0

I am using YAML files to allow users to configure a serial workflow to a python program that I am developing:

step1:
    method1:
        param_x: 44
    method2:
        param_y: 14
        param_t: string   
    method1:
        param_x: 22
step2:
    method2:
        param_z: 7
    method1:
        param_x: 44
step3:
    method3:
        param_a: string

This is then be parsed in python and stored as a dictionary. Now, I know duplicate keys in YAML and python dictionaries are not allowed (why, btw?), but YAML seems perfect for my case given it's clarity and minimalism.

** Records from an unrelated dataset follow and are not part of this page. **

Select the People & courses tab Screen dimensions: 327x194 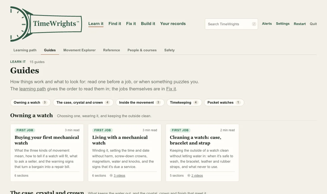(x=142, y=50)
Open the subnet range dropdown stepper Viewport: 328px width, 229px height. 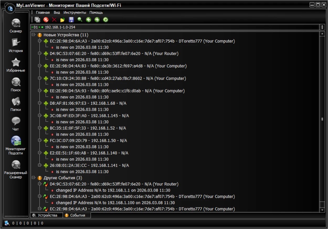pyautogui.click(x=322, y=27)
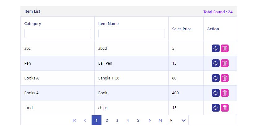Click the refresh icon for abcd row
Screen dimensions: 258x132
point(216,49)

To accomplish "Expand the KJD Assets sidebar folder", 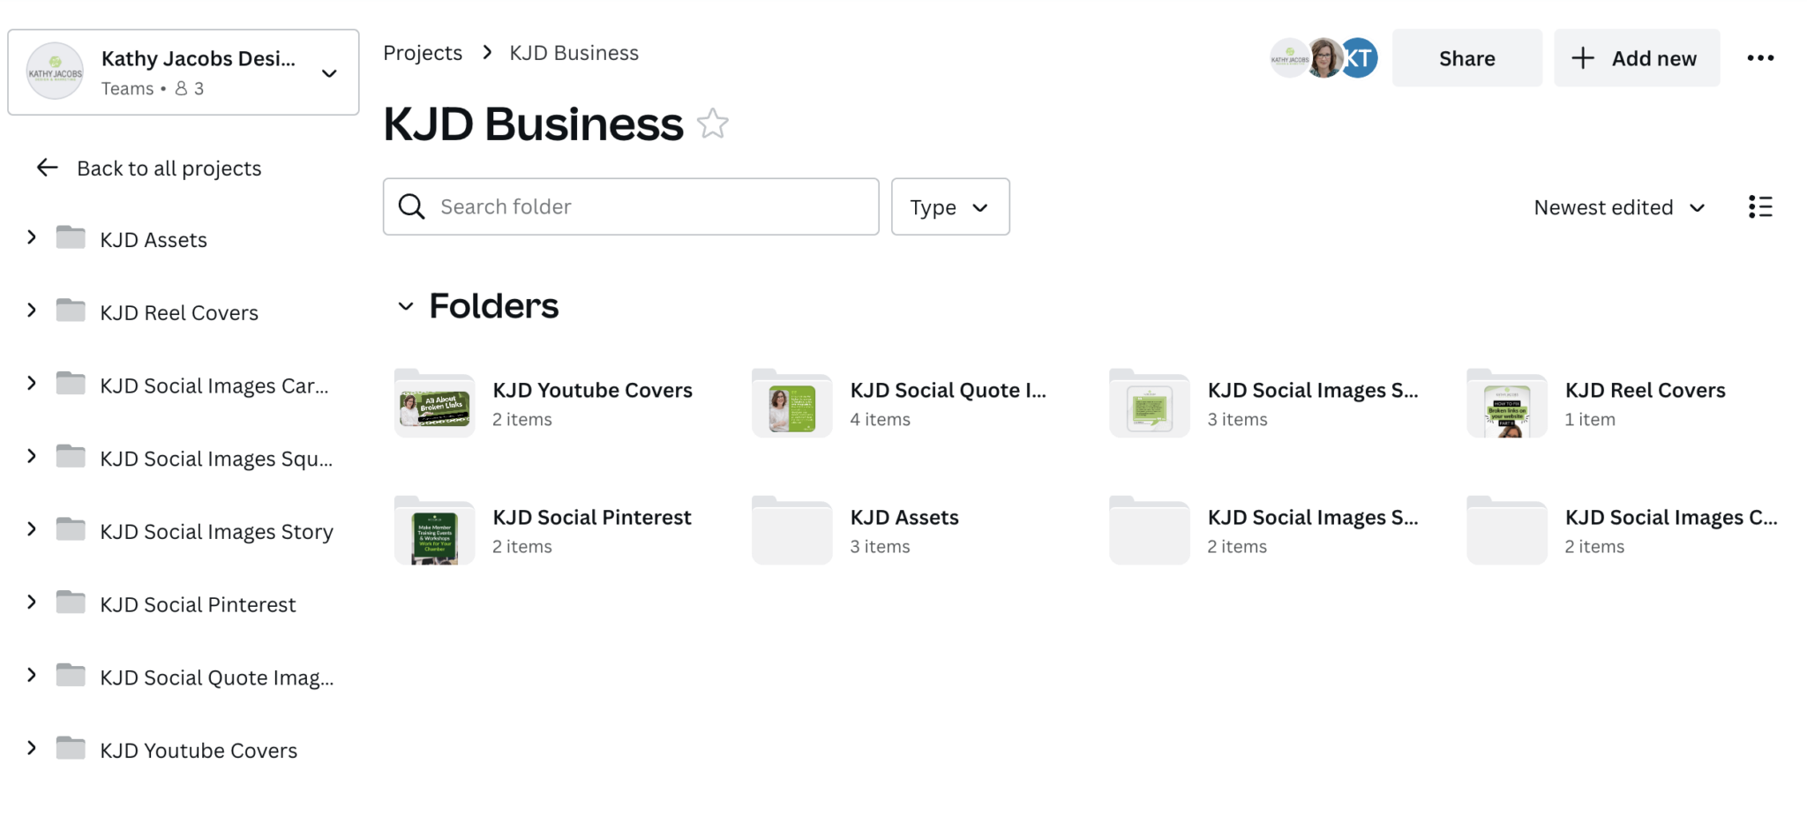I will click(x=31, y=236).
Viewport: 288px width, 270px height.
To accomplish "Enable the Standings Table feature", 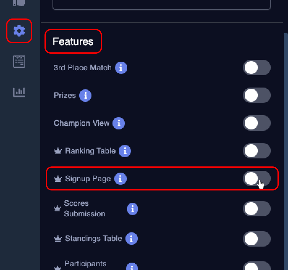I will coord(257,239).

I tried to follow an approach suggested in this question (Getting duplicate keys in YAML using Python). However, in my case, sometimes they are duplicated, and sometimes not and using the proposed construct_yaml_map, this will either create a dict or a list, which is not what I want. Depending on the node depth I would like to be able to send keys and values on the second level (method1, method2, ...) to a list within a python dictionary, do avoid the duplication issue.

mluerig
  • 638
  • 10
  • 25
  • 1
    If you want to have duplicate keys even though YAML forbids them, you are not using YAML. The reason they are forbidden is that they form a *mapping* in YAML, and a mapping is mathematically a function taking a key and returning the associated value. Something that maps a key to multiple values is not a mapping. You basically want to use the *syntax* of YAML while substituting its *semantics* with your own. While you can do that with APIs that expose the syntactic level of the language (as described in the linked question), don't assume this is still *„using YAML“*. – flyx Nov 25 '19 at 12:53

1 Answers1

1

While parsing ruamel.yaml has no concept of depth beyond being at the root level of a document (among other things in order to allow for root level literal scalars to be unindented). Adding such a notion of depth is going to be difficult, since you have to deal with aliases and possible recursive occurrences of data, I am also not sure what this would mean in general (although clear enough for your example).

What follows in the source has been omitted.